Open Eyes on Blindfold

in 12th Odesa International Film Festival

by Bojidar Manov

The 12th Odessa International Film Festival (12.OIFF, 14-21 August 2021) in its selection also presented a Ukrainian national program of 6 feature films and 8 shorts. Of course, this selection cannot give a full picture of contemporary Ukrainian cinema, which now annually produces about 20 feature films and more than 120 shorts (including student films). Therefore, a thorough analysis of the artistic and production processes based on a festival selection is not possible or at least would not be objective and adequate. 

Thus, in such cases, I choose ‘my film’ from the selection and try to present its qualities as a creative fact from the director’s personal filmography of its author. And when in this case Blindfold (Iz zavyazanymy ochyma, Ukraine, 2020) is de facto a debut for director Taras Dron (1980), the look at the film is a kind of prediction for his creative development. Moreover, Blindfold is the first film, directed solely by Dron. Before that he co-directed with Mykhailo Khoma their joint debut DZIDZIO First Time (2018):  a comedy about an artist with the soul of a child and a childlike perspective on life, which catches him unprepared. Prior to that, Dron directed several shorts that won awards at international festivals (Black Mountain in 2016 and Kamienne chleby in 2017).
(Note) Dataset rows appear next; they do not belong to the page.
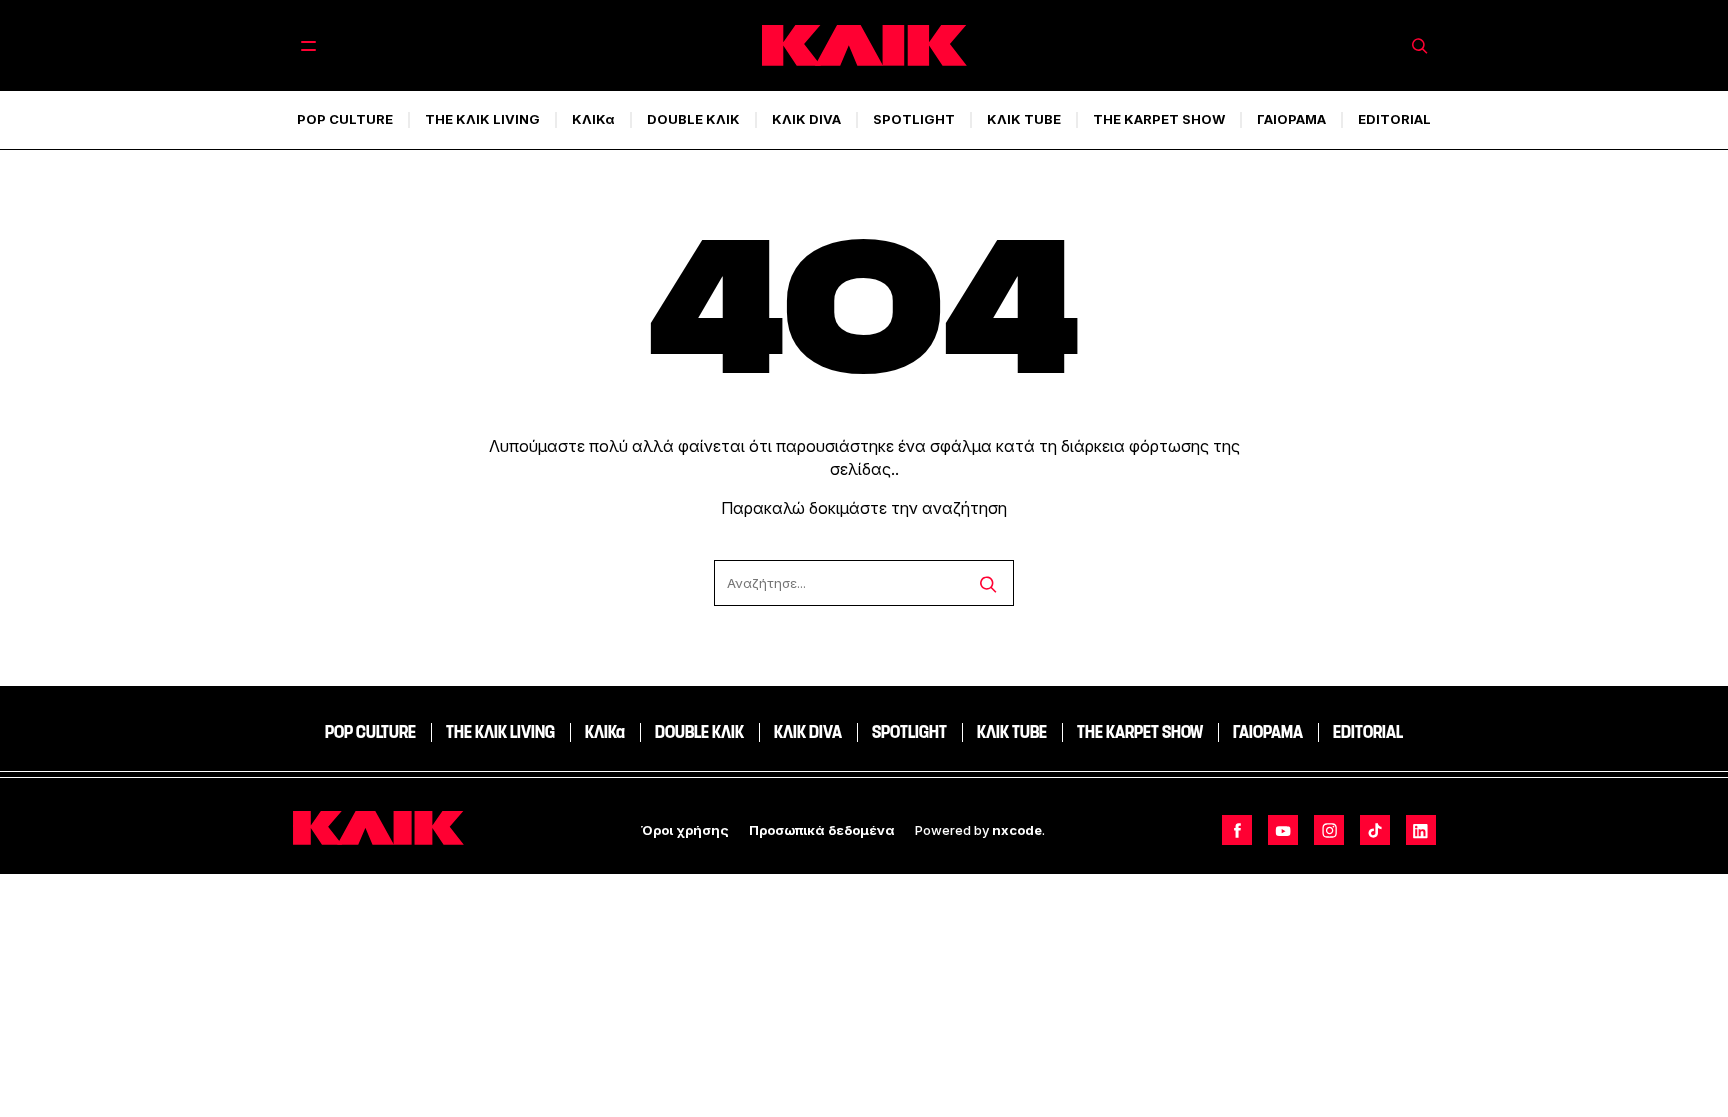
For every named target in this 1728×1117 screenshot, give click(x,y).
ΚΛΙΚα (593, 119)
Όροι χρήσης (685, 830)
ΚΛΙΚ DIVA (806, 119)
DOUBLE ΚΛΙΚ (693, 119)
After the second extremely dramatic Maidan (2013-2014), the entire Ukrainian culture acquired both a strong conceptual impetus and a sharp thematic relevance, the film industry including. Moreover, at that time Ukraine became a member of the European Fund Eurimages and this circumstance had a positive effect both on the amount of national films produced and for a number of co-productions with European partners.

Blindfold is an enthralling dramatic film with a clear and well displayed narrative line. The young heroine of the film, Yulia (Maryna Koshkina) is a successful athlete in the harsh world of MMA fighters. But her fate is broken after her beloved Denys (also in the same profession), disappears without a trace during the war somewhere in eastern Ukraine and there has been no clear sign of his fate for more than two years. This is a hard blow to Yulia, but Denys’s mother still harbours hope that her son will return home. This well-built plot structure convincingly affects the audience in the first place with the strong psychological defence of the story. It is achieved both by the precise directing accents and, above all, by the dense acting presence of actress Maryna Koshkina. Her controlled on-screen behaviour maintains the credibility of conflict situations and wins the trust of the audience. And for such stories built on authentic details from reality, this is extremely important for the overall impact of the film, which would otherwise let down the audience’s expectations.
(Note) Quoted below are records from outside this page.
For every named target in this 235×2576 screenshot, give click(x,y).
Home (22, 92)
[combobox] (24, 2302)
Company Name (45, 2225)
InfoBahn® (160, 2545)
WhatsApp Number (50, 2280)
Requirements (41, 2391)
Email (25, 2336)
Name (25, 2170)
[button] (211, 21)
An important positive feature of Blindfold is the apparent attitude and the very well-measured solution, preferred by the director not to politicize the story unnecessarily, but to develop it with more psychological persuasion, without forgetting the plot ground as an important social and political premise.

At the same time, Taras Dron’s desire to address the message towards a wider audience is obvious, especially to the younger ones. In this sense, the episodes of brutal violence in MMA fights in the octagon are plot-justified, but are also definitely compromised in terms of artistic purity. (Besides, the abbreviation MMA itself, i.e. Mixed Martial Arts is a logical nonsense, as long as the bloody fierce battles are very far from art, understood in its general sense)!

However, the long history of cinema shows that notably in emphatically story-based films such compromises are common and always in the interest of the wider audience. And in this respect, Blindfold definitely achieves the planned director’s goal.